- **ACTIVITY**: Report all lines of the records that contain "column".

Collected data entries
+++
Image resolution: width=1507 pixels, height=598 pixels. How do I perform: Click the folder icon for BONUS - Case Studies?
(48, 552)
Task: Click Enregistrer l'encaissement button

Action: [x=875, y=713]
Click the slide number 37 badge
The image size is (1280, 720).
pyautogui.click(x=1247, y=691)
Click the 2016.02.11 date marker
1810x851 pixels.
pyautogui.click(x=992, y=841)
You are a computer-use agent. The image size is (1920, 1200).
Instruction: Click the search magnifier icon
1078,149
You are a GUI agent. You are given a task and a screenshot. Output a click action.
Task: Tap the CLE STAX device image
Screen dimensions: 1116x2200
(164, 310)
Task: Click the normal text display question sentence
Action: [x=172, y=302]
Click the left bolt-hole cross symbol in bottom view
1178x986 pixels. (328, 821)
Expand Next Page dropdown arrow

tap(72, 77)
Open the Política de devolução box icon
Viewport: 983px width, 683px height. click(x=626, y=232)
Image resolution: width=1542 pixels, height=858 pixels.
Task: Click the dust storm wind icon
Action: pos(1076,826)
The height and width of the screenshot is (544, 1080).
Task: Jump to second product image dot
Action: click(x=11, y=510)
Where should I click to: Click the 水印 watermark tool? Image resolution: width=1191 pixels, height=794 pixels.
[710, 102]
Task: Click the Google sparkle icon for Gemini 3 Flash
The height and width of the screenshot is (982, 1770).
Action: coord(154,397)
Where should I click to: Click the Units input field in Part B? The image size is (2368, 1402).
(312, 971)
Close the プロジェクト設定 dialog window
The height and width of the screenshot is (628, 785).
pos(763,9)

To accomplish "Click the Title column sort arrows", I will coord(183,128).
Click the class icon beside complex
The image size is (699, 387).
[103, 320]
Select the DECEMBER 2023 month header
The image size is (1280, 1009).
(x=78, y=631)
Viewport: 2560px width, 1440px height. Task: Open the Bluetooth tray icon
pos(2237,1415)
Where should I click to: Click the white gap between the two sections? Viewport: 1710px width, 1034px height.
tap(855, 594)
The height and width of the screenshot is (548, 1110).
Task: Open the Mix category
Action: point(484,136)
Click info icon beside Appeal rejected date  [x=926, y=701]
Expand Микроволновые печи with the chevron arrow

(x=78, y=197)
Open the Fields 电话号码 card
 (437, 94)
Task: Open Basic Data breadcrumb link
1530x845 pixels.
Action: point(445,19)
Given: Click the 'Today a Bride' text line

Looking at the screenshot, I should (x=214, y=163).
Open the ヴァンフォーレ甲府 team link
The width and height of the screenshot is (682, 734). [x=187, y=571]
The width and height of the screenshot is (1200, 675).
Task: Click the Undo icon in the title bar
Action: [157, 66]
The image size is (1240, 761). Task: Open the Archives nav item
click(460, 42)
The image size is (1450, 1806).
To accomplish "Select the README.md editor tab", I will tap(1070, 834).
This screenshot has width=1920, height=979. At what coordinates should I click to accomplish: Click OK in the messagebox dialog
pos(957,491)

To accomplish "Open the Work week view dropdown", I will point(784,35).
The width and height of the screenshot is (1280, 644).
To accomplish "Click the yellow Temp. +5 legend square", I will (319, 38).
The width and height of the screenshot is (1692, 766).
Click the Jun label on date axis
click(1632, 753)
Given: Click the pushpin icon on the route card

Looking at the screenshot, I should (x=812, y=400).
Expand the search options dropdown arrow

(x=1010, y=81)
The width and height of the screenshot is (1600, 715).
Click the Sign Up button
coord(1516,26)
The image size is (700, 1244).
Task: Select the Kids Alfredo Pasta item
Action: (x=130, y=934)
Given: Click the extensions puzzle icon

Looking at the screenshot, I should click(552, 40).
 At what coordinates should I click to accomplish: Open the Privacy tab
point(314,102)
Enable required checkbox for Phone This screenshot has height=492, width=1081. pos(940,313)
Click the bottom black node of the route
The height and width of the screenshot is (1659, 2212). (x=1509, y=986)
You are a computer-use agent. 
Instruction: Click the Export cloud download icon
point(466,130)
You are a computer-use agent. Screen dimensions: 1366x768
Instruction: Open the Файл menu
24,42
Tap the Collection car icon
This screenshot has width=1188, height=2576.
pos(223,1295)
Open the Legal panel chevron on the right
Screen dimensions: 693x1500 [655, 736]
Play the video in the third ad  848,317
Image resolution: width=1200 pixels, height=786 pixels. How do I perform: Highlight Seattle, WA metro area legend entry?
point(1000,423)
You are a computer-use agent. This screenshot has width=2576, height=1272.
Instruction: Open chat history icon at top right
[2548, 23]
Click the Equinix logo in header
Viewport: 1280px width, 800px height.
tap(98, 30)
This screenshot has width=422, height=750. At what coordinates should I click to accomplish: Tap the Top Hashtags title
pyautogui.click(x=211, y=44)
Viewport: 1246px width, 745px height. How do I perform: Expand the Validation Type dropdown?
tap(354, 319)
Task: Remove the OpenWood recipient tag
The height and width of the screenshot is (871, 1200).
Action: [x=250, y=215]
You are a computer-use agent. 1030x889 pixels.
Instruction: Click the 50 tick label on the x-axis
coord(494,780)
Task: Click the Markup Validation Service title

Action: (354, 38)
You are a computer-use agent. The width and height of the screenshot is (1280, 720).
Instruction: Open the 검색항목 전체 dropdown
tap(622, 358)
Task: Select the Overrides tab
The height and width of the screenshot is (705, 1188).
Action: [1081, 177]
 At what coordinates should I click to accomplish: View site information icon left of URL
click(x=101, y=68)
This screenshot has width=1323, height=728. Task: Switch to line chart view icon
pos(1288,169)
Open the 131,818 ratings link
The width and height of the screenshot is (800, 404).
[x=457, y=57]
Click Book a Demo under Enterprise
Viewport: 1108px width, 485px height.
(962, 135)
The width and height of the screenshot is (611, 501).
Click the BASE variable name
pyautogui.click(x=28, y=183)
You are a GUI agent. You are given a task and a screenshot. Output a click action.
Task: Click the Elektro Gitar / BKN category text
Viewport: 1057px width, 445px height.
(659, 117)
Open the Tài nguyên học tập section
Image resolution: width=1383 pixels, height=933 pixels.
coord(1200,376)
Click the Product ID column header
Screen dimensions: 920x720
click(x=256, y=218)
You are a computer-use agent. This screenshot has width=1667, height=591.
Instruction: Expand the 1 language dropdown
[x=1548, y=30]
+++
- **RESULT FOR THIS TASK**:
To accomplish "Click the Title column sort arrows", I will coord(183,128).
Click the Product ID column header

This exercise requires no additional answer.